The Supreme Court of Rhode Island affirmed. The court held that the contractor was not an insured covered by the university’s commercial general liability or excess liability policies.

 

The clinical laboratory testing contractor was not an insured covered by the university’s professional liability insurance policy or excess policy. The insurers had no duty to defend or indemnify the student's action or medical center's and PA’s cross-claims. Although it was an additional insured under the commercial general liability insurance policy, all aspects of testing were excluded from the commercial general liability policy.

 

Specifically, bodily injury arising out of any service or treatment conducive to health conducted at or performed in a hospital setting or a student healthcare facility was exempted from the commercial general liability insurance policy.
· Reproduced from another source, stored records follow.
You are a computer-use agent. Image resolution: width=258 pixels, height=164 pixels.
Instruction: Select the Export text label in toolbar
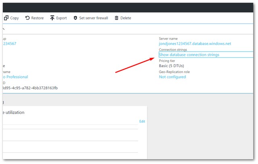[x=61, y=18]
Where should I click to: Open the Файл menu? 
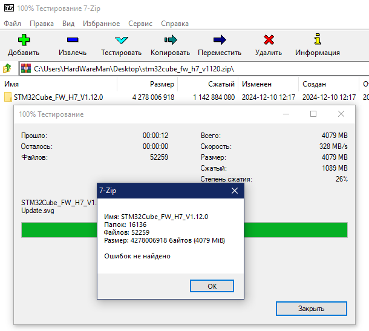coord(12,24)
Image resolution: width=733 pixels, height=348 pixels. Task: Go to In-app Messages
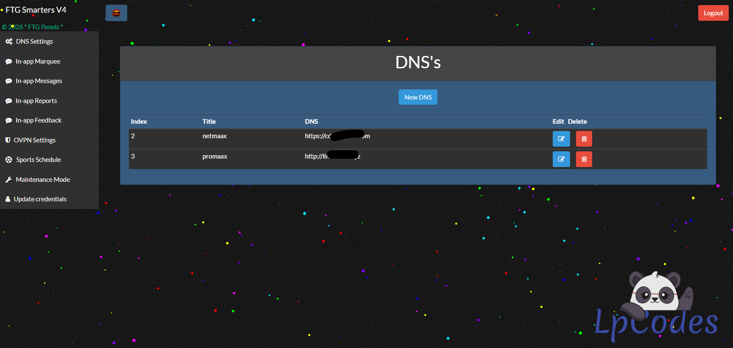pos(39,81)
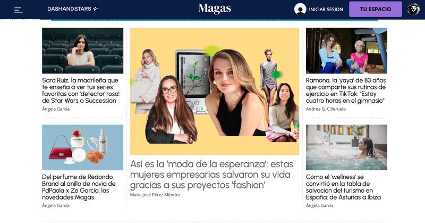Open the El Español lion logo
Image resolution: width=425 pixels, height=223 pixels.
413,9
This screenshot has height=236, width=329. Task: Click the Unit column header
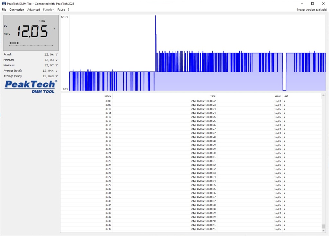[286, 96]
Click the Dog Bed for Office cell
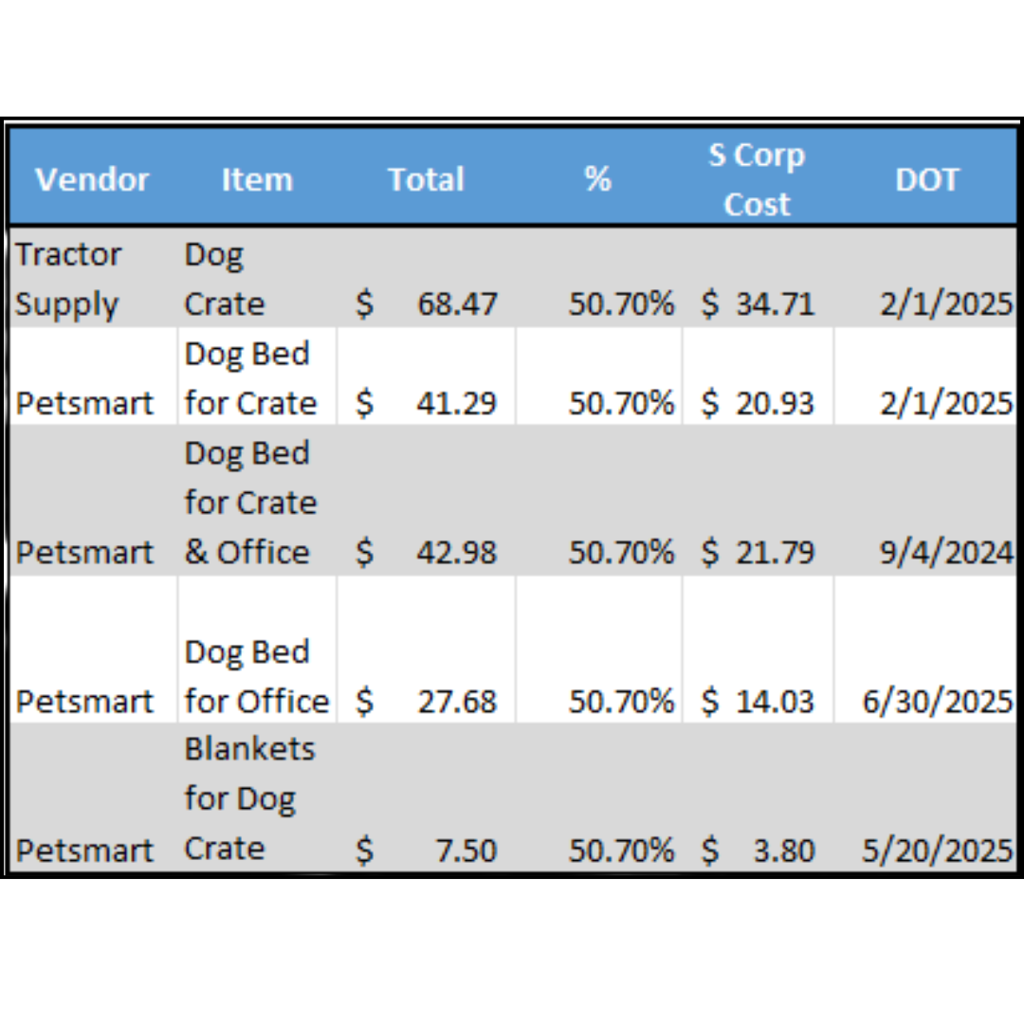 (x=256, y=677)
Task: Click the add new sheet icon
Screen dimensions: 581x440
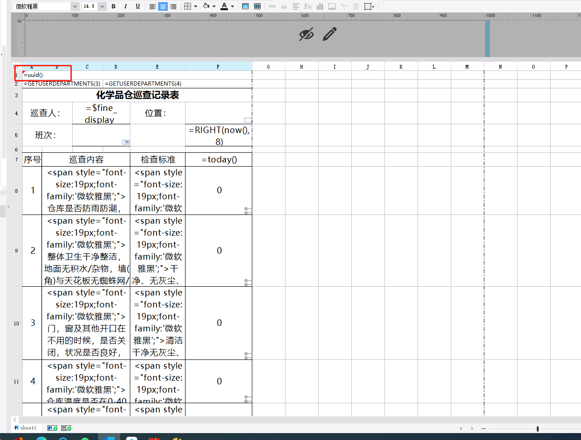Action: 52,428
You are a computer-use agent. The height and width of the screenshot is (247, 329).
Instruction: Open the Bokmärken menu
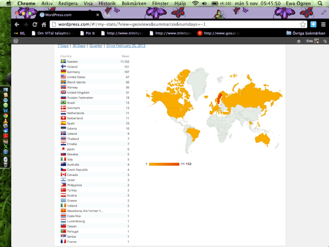pos(134,3)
The clinical laboratory testing contractor’s performance of a test was a service conducive to health. The action that allegedly led directly to the student’s injury—the placing of her test sample in a wrong bag, thus sending it to the wrong facility—occurred at the health center. The allegations that the clinical laboratory testing contractor failed to test promptly, and to notify the university as required by the agreement, all flowed from that first error. All aspects of testing, including routing the sample to the appropriate laboratory, were a professional service. The court concluded that the actions alleged in the initial complaint and in the university's cross-complaint fell within the professional liability exclusion from the general liability coverage.

 

There was no agreement for center to provide professional liability coverage to the contractor. The excess policy was conditioned on the existence of primary insurance for a claim. As there was no primary coverage, there was no excess coverage.

 

The Supreme Court of Rhode Island affirmed the trial court’s grant of summary judgment in favor of the insurers.

 

See: Quest Diagnostics, LLC v. Pinnacle Consortium of Higher Educ., 2014 WL 2917036 (R.I., June 27, 2014) (not designated for publication).